Als er een fout plaatsvindt, annuleert de printer de afdruktaak met een fout en de taken die ontvangen werden voordat de fout plaatsvond.
Deze functie is werkzaam bij het printen met de volgende printertalen: PCL, PostScript 3 en PDF.
Deze functie is niet effectief bij:
Afdrukken met RHPP of RGate
Spoolafdrukken is ingeschakeld
Printen met gebruik van een protocol dat het einde van taak niet kan waarnemen, zoals via een USB-aansluiting
Fouten die optreden tijdens het printen vanaf geheugenopslagapparaten, of met behulp van 'Geavanceerde eigenschappen', of bij het printen van een opgeslagen document of lijst
Druk op [Systeem] op het [Printereigenschappen]-scherm.

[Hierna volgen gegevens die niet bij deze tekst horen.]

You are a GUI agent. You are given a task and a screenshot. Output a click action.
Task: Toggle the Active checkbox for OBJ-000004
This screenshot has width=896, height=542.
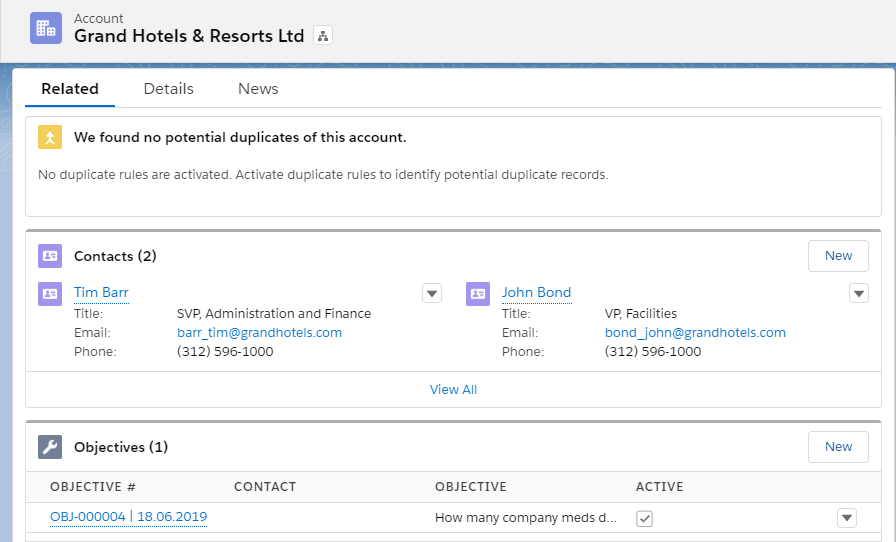[x=645, y=518]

Voor meer informatie over toegang tot het scherm [Printereigenschappen], zie Weergave van de printerconfiguratie-schermen op het bedieningspaneel.
Druk herhaaldelijk op [] totdat [Foutieve afdr.taken aut annul] verschijnt.
Druk op [Foutieve afdr.taken aut annul].
Druk op [Aan].
Druk op [OK].
Druk op de knop [Gebruikersinstellingen].
Voor informatie over de items die geconfigureerd kunnen worden, zie Systeem.